Upaya yang telah dilakukan banknya wong cilik tersebut tentu saja tidak terlepas dari rencana Pemerintah melalui Kementerian BUMN membentuk Holding Ultra Mikro yang menggabungkan BRI dengan Pegadaian dan Permodalan Nasional Madani (PNM) dengan BRI selaku induk holding.
Hal ini selaras dengan visi Pemerintah dalam Rancangan Pembangunan Jangka Menengah Nasional (RPJMN) 2020 sampai 2024, yakni mendorong terciptanya inklusi keuangan.

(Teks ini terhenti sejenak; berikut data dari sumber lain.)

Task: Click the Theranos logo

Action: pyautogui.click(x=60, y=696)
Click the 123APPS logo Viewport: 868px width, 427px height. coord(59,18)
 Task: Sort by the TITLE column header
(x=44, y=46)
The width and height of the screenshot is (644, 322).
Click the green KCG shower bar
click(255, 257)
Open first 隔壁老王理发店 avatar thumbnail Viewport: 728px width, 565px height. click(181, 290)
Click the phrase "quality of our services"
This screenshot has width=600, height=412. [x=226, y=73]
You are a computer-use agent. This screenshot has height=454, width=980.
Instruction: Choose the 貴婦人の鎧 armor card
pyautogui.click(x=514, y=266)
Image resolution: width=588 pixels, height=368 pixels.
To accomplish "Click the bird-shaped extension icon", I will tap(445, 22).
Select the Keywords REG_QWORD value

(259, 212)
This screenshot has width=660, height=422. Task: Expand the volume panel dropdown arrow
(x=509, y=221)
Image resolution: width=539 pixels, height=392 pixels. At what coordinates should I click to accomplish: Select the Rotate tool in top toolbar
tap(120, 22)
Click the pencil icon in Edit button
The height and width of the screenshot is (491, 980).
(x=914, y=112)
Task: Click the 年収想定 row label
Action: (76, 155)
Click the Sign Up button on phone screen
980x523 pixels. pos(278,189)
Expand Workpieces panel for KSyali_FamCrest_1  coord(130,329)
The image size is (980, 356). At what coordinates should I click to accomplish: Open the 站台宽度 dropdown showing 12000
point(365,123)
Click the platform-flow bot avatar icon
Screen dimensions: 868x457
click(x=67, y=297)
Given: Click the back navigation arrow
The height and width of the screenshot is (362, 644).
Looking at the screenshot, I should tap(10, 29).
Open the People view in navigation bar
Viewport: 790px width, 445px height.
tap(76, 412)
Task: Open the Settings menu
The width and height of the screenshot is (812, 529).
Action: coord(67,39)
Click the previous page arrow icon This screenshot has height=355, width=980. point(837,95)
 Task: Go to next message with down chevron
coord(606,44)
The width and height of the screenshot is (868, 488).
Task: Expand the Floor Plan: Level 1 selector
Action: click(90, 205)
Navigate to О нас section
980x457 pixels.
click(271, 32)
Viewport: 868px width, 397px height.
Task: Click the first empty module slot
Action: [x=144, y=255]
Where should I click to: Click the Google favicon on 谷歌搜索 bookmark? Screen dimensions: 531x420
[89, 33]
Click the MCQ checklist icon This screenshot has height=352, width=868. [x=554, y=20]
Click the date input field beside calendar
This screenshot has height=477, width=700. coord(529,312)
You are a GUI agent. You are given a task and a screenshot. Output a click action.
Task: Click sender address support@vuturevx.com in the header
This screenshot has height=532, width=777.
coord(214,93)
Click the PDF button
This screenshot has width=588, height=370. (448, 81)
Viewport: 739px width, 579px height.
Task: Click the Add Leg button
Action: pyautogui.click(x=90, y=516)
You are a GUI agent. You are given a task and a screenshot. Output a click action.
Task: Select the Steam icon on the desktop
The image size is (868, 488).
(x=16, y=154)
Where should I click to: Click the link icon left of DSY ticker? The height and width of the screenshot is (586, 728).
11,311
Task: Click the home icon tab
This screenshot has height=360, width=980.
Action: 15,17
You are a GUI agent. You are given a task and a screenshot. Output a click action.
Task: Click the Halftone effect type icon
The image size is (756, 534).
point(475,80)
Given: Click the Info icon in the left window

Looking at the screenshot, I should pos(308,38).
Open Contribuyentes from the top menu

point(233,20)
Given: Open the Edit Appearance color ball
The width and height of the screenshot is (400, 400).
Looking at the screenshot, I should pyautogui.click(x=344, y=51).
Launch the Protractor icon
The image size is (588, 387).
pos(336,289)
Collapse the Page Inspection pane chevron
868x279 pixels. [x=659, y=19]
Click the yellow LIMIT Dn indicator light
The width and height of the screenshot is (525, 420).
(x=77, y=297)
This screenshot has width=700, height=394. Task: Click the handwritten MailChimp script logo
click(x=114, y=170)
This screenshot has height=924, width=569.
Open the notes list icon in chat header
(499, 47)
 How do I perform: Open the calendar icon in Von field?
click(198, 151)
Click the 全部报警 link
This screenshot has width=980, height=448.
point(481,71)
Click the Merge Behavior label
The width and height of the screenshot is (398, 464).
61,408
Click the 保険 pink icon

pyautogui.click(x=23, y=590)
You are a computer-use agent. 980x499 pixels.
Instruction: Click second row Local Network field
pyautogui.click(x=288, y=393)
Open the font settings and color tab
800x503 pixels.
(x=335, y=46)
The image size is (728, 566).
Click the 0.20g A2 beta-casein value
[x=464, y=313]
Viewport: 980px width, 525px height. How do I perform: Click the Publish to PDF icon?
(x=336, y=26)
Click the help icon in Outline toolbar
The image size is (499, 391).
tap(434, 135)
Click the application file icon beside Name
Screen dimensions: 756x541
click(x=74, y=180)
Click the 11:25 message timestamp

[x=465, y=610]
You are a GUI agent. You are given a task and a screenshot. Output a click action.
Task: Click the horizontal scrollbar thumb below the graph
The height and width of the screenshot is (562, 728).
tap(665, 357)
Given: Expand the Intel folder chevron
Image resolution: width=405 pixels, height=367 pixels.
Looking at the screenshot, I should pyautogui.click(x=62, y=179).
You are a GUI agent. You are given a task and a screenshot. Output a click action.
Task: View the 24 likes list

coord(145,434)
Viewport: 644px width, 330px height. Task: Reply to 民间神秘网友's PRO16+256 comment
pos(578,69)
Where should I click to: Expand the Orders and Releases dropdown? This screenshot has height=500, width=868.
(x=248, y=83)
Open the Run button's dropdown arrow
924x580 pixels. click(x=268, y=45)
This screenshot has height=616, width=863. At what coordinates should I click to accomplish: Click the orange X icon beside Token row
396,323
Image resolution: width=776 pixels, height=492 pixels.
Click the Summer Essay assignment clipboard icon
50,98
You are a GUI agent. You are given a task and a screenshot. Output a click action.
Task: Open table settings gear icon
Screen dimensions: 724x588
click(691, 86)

Data Otoritas Jasa Keuangan (OJK) menunjukkan inklusi keuangan baru mencapai 76,6% pada akhir 2019, sementara Pemerintah menargetkan inklusi keuangan nasional bisa meningkat menjadi 90% pada 2024.
Menarik untuk kita cermati bersama bahwa di samping adanya berbagai kebijakan stimulus yang dikeluarkan Pemerintah untuk membantu pelaku usaha mikro kecil bangkit dari pandemi Covid-19 yang tengah melanda, dan keberhasilan right issue BRI sebagai banknya wong cilik yang telah diakui oleh dunia internasional, berbagai kendala masih saja dihadapi oleh pelaku usaha mikro kecil di dalam keberlangsungan usahanya.
Bahkan ironisnya dari data yang disampaikan oleh Kepala Eksekutif Pengawas Pasar Modal OJK Hoesen bahwa dengan pemberlakuan dan perpanjangan PPKM, membuat 50% dari 64,2 juta atau sekitar 32,1 juta pelaku usaha mikro kecil menutup usahanya. Hal ini juga senada disampaikan Ketua Umum Asosiasi UMKM Indonesia (Akumindo) Ikhsan Ingratubun yang menuturkan bahwa 30 juta UMKM bangkrut khususnya usaha mikro selama pandemi.
Kendala sektor UMKM
Dari beberapa hasil penelitian yang telah dilakukan, masih terdapat berbagai kendala yang dirasakan oleh pelaku usaha mikro kecil di dalam keberlangsungan usahanya yang mengerucut pada tiga masalah utama, yakni kekurangan akses informasi untuk kebutuhan modal/pendanaan, kemampuan pengembangan sumber daya manusia yang terbatas, dan kesulitan mencari wilayah pemasaran atau pangsa pasar.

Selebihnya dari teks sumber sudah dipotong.